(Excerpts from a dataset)

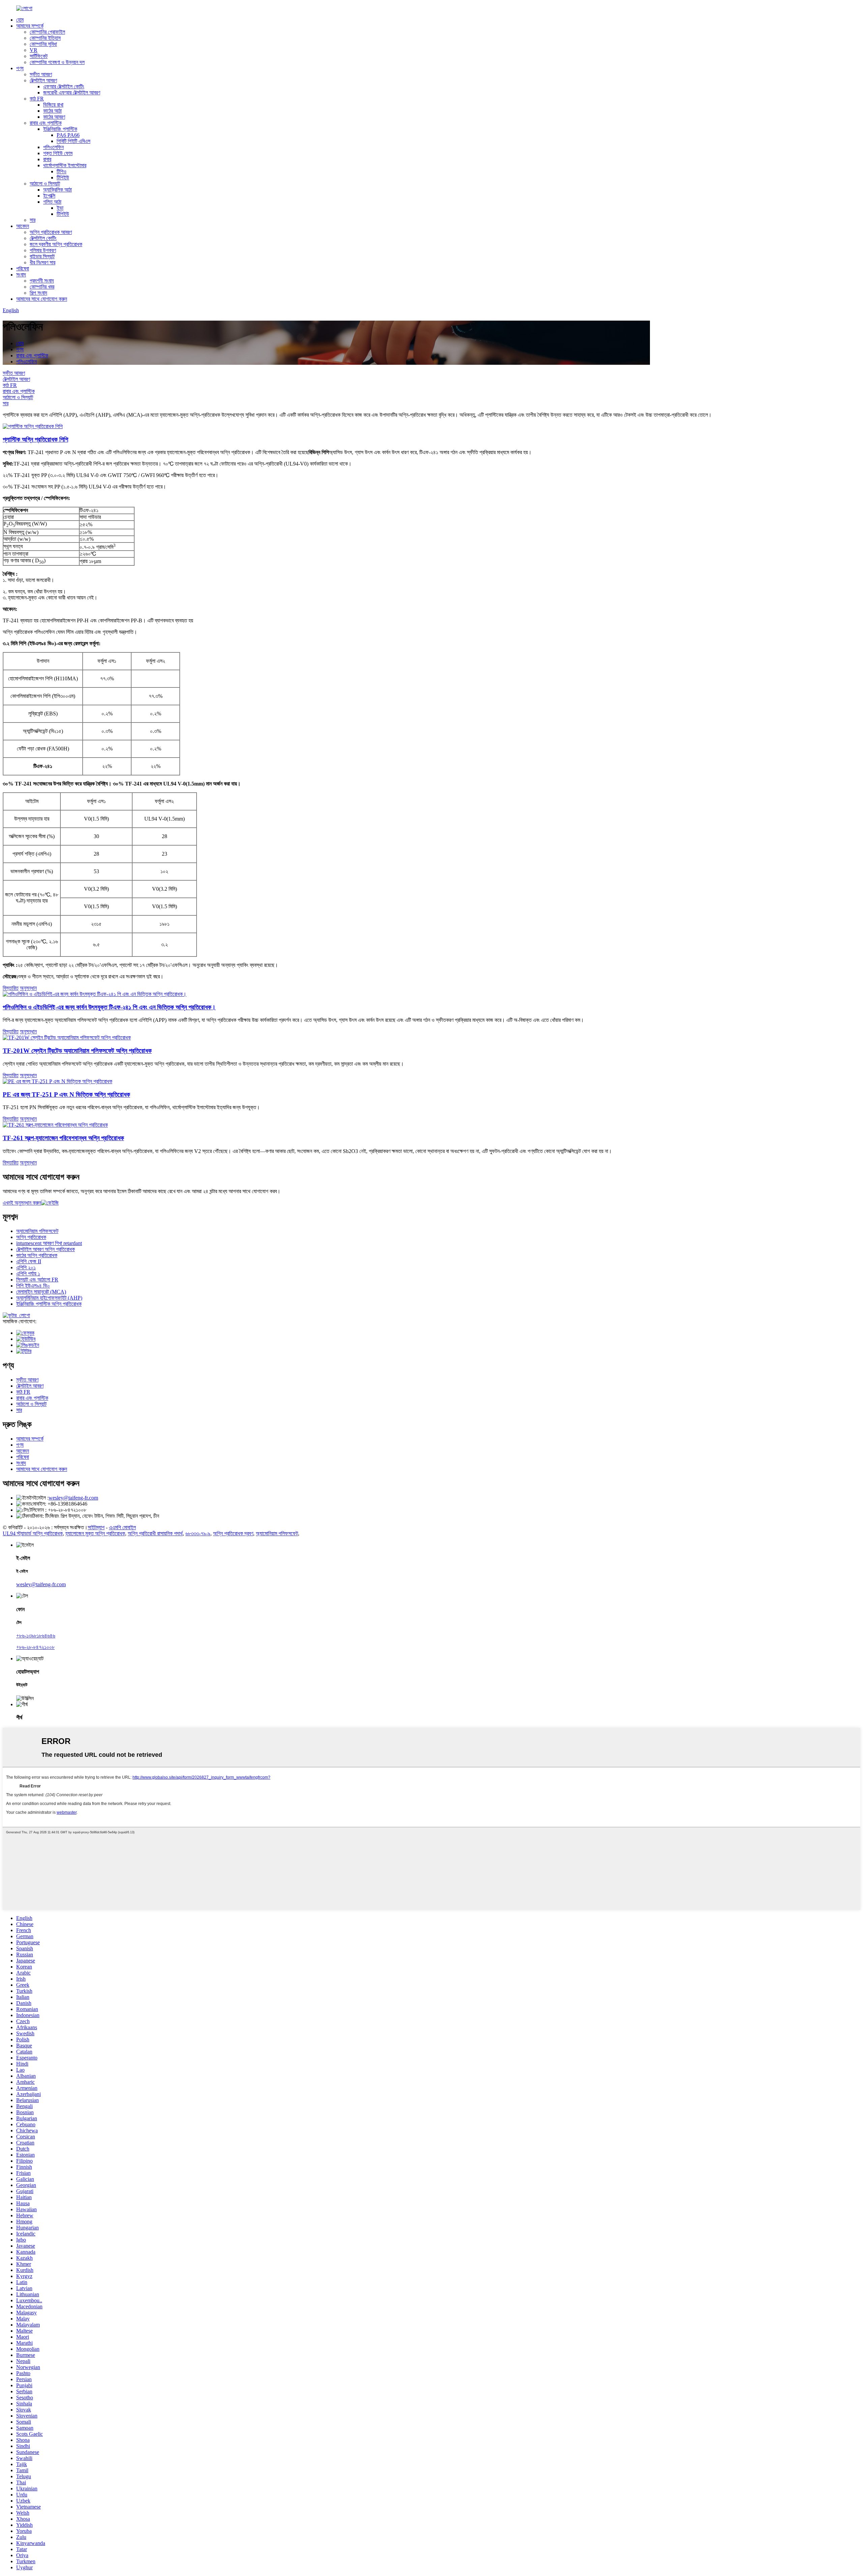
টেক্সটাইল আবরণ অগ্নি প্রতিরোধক (45, 1249)
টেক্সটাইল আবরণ (43, 80)
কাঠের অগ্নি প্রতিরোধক (36, 1255)
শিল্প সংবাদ (38, 293)
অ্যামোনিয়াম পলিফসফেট (37, 1231)
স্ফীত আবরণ (41, 74)
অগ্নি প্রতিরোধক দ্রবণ (233, 1533)
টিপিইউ (63, 177)
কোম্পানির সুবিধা (43, 44)
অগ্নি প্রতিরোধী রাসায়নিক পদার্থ (155, 1533)
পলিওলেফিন (53, 147)
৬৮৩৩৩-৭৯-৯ (197, 1533)
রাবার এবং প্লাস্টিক (46, 123)
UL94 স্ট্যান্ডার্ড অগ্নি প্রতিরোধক (33, 1533)
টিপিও (61, 171)
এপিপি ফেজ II (28, 1261)
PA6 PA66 (68, 135)
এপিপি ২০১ (26, 1267)
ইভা (60, 208)
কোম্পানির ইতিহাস (45, 38)
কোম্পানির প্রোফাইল (47, 32)
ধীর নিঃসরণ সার (42, 262)
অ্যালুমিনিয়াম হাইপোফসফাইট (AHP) (49, 1298)
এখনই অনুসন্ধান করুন (22, 1203)
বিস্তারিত (11, 988)
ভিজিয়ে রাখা (53, 105)
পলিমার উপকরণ (43, 250)
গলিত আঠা (52, 202)
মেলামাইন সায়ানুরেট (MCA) (41, 1292)
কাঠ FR (37, 98)
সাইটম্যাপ (96, 1527)
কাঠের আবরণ (54, 117)
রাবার (47, 159)
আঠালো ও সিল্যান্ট (45, 183)
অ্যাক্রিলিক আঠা (57, 190)
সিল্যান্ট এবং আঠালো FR (37, 1279)
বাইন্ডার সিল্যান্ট (42, 256)
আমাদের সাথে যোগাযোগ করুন (41, 299)
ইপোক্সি (49, 196)
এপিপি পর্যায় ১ (28, 1273)
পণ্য (20, 68)
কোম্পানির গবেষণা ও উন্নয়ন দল (57, 62)
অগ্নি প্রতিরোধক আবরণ (51, 232)
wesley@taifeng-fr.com (73, 1498)
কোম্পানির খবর (42, 287)
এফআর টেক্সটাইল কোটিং (63, 86)
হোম (20, 20)
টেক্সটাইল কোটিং (43, 238)
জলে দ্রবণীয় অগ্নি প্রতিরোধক (56, 244)
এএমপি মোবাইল (122, 1527)
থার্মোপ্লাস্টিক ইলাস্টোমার (64, 165)
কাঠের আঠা (52, 111)
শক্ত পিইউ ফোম (57, 153)
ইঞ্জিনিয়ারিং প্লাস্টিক (60, 129)
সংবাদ (21, 274)
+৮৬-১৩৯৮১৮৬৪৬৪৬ (35, 1635)
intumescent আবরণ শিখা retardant (49, 1243)
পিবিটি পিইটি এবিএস (73, 141)
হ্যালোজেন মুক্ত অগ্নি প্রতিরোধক (95, 1533)
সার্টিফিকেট (39, 56)
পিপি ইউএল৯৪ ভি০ (33, 1286)
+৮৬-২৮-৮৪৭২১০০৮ (35, 1647)
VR (33, 50)
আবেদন (22, 226)
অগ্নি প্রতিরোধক (31, 1237)
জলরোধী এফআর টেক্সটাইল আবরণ (71, 92)
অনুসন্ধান (28, 988)
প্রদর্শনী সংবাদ (42, 281)
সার (32, 220)
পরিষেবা (22, 268)
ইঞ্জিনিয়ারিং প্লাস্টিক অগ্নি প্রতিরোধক (49, 1304)
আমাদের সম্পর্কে (29, 26)
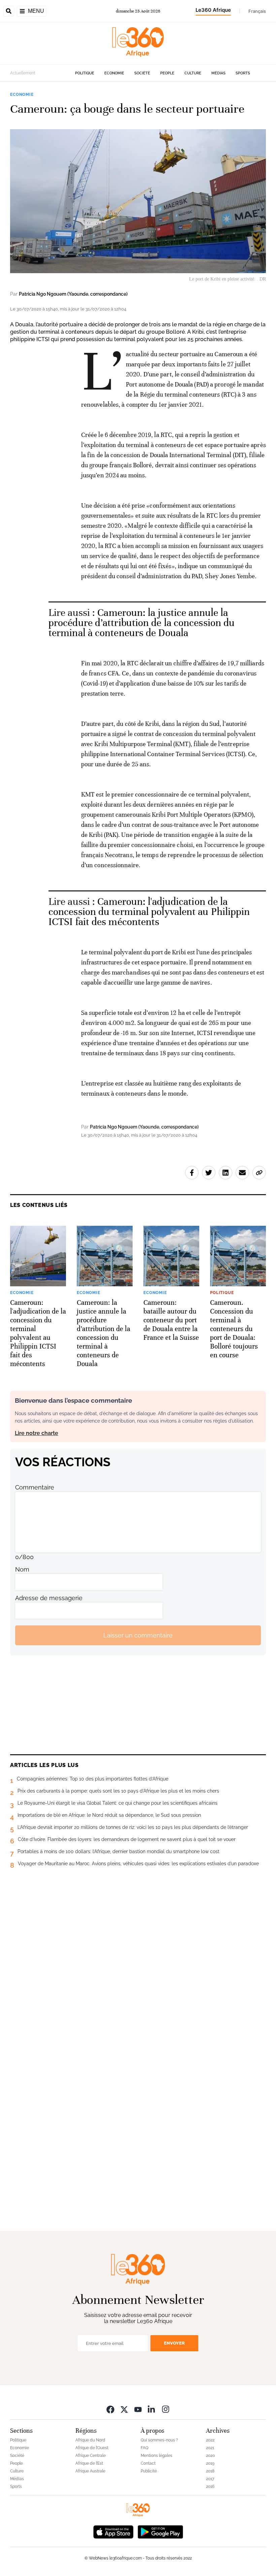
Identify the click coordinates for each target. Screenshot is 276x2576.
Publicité (149, 2471)
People (167, 73)
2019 (210, 2463)
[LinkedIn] (152, 2409)
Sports (243, 73)
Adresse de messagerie (48, 1598)
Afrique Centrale (90, 2455)
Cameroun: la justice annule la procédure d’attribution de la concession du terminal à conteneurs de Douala (141, 622)
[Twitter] (124, 2409)
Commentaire (34, 1487)
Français (257, 11)
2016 (210, 2486)
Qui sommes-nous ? (159, 2440)
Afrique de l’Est (89, 2463)
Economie (114, 73)
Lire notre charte (36, 1433)
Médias (218, 73)
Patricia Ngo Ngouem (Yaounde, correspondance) (73, 294)
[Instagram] (166, 2409)
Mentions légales (156, 2455)
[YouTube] (138, 2409)
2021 (210, 2447)
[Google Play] (160, 2531)
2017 (210, 2478)
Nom (22, 1569)
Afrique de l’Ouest (91, 2447)
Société (142, 73)
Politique (84, 73)
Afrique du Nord (90, 2440)
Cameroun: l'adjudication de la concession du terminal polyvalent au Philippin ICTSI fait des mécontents (149, 911)
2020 (210, 2455)
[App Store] (113, 2531)
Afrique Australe (90, 2471)
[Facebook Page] (110, 2409)
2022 (210, 2440)
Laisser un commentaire (138, 1635)
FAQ (144, 2447)
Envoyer (174, 2343)
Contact (148, 2463)
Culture (192, 73)
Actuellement (22, 73)
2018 (210, 2471)
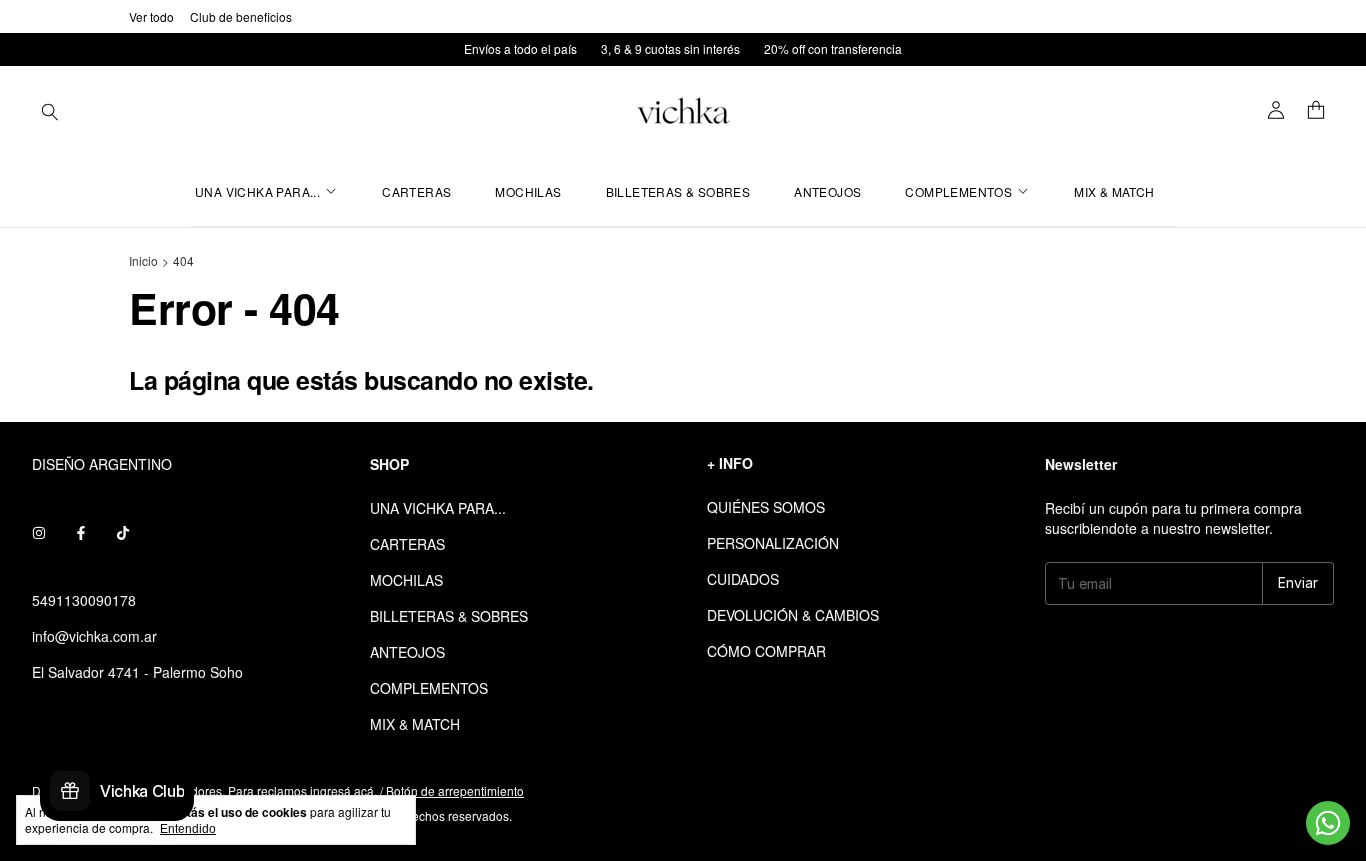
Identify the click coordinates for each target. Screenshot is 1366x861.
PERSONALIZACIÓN (773, 543)
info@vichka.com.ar (94, 636)
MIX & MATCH (1114, 191)
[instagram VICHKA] (39, 532)
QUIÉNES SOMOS (766, 507)
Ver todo (151, 16)
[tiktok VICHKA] (123, 532)
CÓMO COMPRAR (766, 651)
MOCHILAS (528, 191)
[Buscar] (50, 111)
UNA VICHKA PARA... (257, 191)
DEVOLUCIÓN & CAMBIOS (793, 615)
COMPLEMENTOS (958, 191)
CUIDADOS (743, 579)
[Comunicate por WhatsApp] (1328, 823)
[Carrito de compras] (1316, 111)
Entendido (188, 829)
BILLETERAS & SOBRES (678, 191)
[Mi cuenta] (1276, 111)
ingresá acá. (343, 790)
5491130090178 (84, 600)
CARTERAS (416, 191)
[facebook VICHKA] (81, 532)
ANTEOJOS (827, 191)
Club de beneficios (241, 16)
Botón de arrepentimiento (455, 790)
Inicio (143, 260)
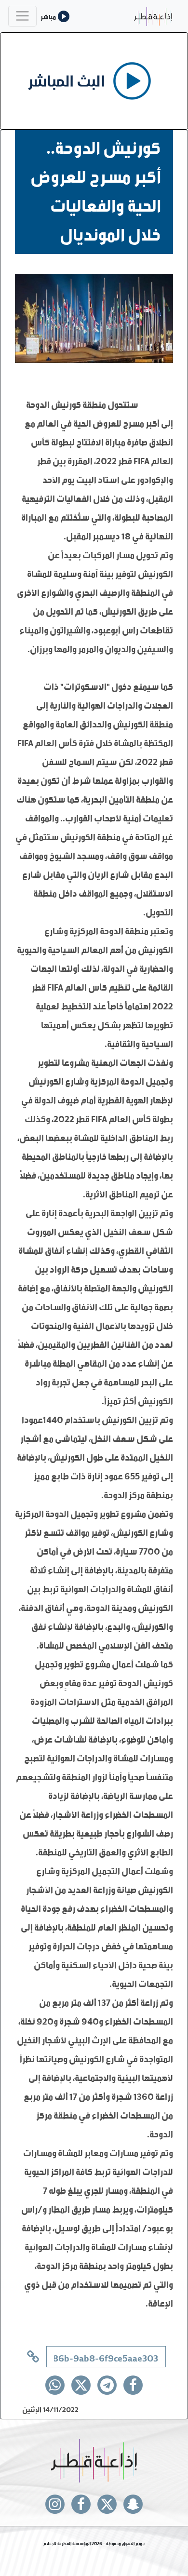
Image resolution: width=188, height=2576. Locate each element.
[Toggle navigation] (22, 16)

ASSIGNMENT:
Keeping every character as it is, restate the lines above that run from the line with "৬৮৩৩৩-৭৯-৯ (197, 1533)" through the line with "অ্যালুমিনিয়াম হাইপোফসফাইট (AHP) (49, 1298)", both included, and nothing else.

SOLUTION FOR THIS EXERCISE:
৬৮৩৩৩-৭৯-৯ (197, 1533)
রাবার এবং প্লাস্টিক (46, 123)
UL94 স্ট্যান্ডার্ড অগ্নি প্রতিরোধক (33, 1533)
টিপিও (61, 171)
এপিপি ফেজ II (28, 1261)
PA6 PA66 (68, 135)
এপিপি ২০১ (26, 1267)
ইভা (60, 208)
কোম্পানির ইতিহাস (45, 38)
কোম্পানির প্রোফাইল (47, 32)
ধীর নিঃসরণ সার (42, 262)
অ্যালুমিনিয়াম হাইপোফসফাইট (AHP) (49, 1298)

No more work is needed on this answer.